What is being asked –
Copy the data below word for word, from its first line through the line that contains "pos(117,368)".

## begin Information provided

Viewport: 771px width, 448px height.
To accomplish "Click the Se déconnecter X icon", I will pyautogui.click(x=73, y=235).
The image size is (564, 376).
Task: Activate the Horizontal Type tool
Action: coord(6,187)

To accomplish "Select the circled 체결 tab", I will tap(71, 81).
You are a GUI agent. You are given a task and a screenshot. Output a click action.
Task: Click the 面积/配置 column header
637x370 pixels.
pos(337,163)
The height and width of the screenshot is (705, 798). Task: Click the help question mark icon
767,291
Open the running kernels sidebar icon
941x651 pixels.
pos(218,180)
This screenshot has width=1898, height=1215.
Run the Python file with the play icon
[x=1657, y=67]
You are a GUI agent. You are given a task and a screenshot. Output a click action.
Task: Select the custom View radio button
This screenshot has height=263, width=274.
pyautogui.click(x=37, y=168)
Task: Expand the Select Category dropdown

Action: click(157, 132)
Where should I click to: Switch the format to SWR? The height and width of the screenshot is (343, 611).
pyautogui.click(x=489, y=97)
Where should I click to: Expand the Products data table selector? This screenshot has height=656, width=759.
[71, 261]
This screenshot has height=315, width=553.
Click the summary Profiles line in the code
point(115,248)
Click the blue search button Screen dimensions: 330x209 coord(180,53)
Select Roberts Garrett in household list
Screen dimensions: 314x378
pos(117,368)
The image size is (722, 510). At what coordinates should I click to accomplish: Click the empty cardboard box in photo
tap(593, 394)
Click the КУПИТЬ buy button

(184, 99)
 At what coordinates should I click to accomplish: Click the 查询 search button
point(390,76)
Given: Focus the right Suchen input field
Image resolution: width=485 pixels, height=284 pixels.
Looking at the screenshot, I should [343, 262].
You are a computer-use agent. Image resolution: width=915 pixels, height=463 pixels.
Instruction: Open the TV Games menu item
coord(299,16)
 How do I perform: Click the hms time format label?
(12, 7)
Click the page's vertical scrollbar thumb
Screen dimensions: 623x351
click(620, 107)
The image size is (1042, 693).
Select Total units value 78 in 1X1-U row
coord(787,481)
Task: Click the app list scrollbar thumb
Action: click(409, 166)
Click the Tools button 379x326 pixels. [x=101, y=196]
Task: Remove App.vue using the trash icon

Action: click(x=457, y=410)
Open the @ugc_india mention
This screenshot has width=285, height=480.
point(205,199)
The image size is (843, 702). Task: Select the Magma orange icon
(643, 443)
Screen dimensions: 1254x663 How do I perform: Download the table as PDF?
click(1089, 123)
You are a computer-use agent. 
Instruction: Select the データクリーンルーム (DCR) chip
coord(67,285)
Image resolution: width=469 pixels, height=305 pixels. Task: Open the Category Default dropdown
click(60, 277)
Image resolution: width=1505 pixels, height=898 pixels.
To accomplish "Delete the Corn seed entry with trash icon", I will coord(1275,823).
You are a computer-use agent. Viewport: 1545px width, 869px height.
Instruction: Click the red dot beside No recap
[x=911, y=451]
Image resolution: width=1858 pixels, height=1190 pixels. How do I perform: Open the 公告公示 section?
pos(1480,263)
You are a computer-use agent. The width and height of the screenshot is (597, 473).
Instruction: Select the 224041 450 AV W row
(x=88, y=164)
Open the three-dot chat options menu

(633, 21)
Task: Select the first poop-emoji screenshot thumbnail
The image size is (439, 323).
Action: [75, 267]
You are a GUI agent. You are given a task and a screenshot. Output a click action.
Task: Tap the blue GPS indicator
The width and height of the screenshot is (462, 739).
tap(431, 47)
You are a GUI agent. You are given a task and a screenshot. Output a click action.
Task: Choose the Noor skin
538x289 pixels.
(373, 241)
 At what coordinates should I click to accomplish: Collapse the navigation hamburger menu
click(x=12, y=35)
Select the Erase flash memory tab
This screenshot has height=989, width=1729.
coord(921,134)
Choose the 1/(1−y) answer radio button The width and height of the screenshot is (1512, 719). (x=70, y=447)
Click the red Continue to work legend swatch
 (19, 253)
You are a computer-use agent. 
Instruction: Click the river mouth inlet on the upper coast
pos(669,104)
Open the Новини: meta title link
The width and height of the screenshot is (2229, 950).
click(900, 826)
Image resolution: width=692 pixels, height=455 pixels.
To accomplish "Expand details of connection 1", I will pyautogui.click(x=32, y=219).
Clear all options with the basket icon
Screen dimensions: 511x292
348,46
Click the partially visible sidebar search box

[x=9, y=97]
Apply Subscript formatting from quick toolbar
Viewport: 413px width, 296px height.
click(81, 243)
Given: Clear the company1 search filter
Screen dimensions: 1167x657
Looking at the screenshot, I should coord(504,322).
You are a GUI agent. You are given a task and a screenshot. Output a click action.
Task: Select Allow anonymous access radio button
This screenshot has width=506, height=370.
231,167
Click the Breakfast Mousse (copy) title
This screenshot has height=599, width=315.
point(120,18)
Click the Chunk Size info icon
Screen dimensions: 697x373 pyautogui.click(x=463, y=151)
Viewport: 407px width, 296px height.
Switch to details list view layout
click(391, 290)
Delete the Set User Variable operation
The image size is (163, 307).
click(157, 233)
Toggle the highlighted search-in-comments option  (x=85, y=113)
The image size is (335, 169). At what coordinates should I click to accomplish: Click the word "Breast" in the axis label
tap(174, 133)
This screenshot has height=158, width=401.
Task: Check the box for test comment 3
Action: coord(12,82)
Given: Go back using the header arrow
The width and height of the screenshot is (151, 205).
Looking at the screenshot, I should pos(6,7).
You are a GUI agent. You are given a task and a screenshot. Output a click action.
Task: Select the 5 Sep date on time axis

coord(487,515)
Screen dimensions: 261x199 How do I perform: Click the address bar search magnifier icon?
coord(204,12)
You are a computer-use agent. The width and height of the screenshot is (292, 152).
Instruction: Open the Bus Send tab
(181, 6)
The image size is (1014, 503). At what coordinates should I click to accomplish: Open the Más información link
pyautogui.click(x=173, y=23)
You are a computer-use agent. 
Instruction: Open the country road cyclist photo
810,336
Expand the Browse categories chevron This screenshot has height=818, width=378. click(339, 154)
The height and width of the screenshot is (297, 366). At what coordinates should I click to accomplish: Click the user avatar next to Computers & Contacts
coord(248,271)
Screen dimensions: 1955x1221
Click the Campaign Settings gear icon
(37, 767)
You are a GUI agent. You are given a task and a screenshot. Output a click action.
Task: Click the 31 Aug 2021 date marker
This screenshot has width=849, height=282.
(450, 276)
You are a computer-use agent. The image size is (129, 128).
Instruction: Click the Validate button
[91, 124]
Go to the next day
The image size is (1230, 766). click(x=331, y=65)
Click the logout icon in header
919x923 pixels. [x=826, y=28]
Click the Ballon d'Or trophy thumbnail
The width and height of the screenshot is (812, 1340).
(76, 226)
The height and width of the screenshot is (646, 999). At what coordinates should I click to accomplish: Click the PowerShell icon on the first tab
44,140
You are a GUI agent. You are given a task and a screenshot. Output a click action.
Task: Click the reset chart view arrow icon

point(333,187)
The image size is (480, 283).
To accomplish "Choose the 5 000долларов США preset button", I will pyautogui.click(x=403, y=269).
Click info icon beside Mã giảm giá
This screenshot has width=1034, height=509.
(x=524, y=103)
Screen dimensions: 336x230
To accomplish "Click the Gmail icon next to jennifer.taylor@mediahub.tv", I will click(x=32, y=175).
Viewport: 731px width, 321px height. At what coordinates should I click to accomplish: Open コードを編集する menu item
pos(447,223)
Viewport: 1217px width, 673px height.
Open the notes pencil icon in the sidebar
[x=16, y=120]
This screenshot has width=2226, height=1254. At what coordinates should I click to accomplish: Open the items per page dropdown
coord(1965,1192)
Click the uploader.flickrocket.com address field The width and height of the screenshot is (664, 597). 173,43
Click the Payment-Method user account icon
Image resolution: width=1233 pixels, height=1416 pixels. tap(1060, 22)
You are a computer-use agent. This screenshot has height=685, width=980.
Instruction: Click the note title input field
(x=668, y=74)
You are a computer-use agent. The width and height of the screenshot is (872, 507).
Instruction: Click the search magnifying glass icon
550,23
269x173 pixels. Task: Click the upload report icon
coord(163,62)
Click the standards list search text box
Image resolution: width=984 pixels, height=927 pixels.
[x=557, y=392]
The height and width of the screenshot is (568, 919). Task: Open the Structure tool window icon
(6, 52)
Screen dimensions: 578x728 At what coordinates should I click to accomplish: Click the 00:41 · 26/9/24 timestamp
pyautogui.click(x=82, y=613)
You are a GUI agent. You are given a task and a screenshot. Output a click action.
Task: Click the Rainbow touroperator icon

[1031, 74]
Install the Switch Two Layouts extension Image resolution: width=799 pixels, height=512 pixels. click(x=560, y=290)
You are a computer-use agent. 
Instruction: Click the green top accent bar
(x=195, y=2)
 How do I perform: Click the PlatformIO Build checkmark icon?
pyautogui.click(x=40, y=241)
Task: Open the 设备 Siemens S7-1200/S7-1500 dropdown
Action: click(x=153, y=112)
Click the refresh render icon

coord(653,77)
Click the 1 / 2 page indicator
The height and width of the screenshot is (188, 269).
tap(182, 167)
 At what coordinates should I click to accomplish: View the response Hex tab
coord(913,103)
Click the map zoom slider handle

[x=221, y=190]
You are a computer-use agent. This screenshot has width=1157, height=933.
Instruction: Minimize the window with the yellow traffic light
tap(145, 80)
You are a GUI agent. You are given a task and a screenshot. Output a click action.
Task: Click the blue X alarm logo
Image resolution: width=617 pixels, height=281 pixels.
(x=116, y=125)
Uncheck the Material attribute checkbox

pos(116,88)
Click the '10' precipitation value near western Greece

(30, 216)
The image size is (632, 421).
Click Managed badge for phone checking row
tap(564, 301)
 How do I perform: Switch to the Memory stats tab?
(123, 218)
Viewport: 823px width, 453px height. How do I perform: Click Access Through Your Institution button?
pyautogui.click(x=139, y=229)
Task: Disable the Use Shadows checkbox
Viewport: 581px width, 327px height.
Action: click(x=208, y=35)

## end Information provided

Task response –
Viewport: 771px width, 448px height.
To accomplish "Click the Se déconnecter X icon", I will pyautogui.click(x=73, y=235).
The image size is (564, 376).
Task: Activate the Horizontal Type tool
Action: coord(6,187)

To accomplish "Select the circled 체결 tab", I will tap(71, 81).
You are a GUI agent. You are given a task and a screenshot. Output a click action.
Task: Click the 面积/配置 column header
637x370 pixels.
pos(337,163)
The height and width of the screenshot is (705, 798). Task: Click the help question mark icon
767,291
Open the running kernels sidebar icon
941x651 pixels.
pos(218,180)
This screenshot has width=1898, height=1215.
Run the Python file with the play icon
[x=1657, y=67]
You are a GUI agent. You are given a task and a screenshot. Output a click action.
Task: Select the custom View radio button
This screenshot has height=263, width=274.
pyautogui.click(x=37, y=168)
Task: Expand the Select Category dropdown

Action: click(157, 132)
Where should I click to: Switch the format to SWR? The height and width of the screenshot is (343, 611).
pyautogui.click(x=489, y=97)
Where should I click to: Expand the Products data table selector? This screenshot has height=656, width=759.
[71, 261]
This screenshot has height=315, width=553.
Click the summary Profiles line in the code
point(115,248)
Click the blue search button Screen dimensions: 330x209 coord(180,53)
Select Roberts Garrett in household list
Screen dimensions: 314x378
pos(117,368)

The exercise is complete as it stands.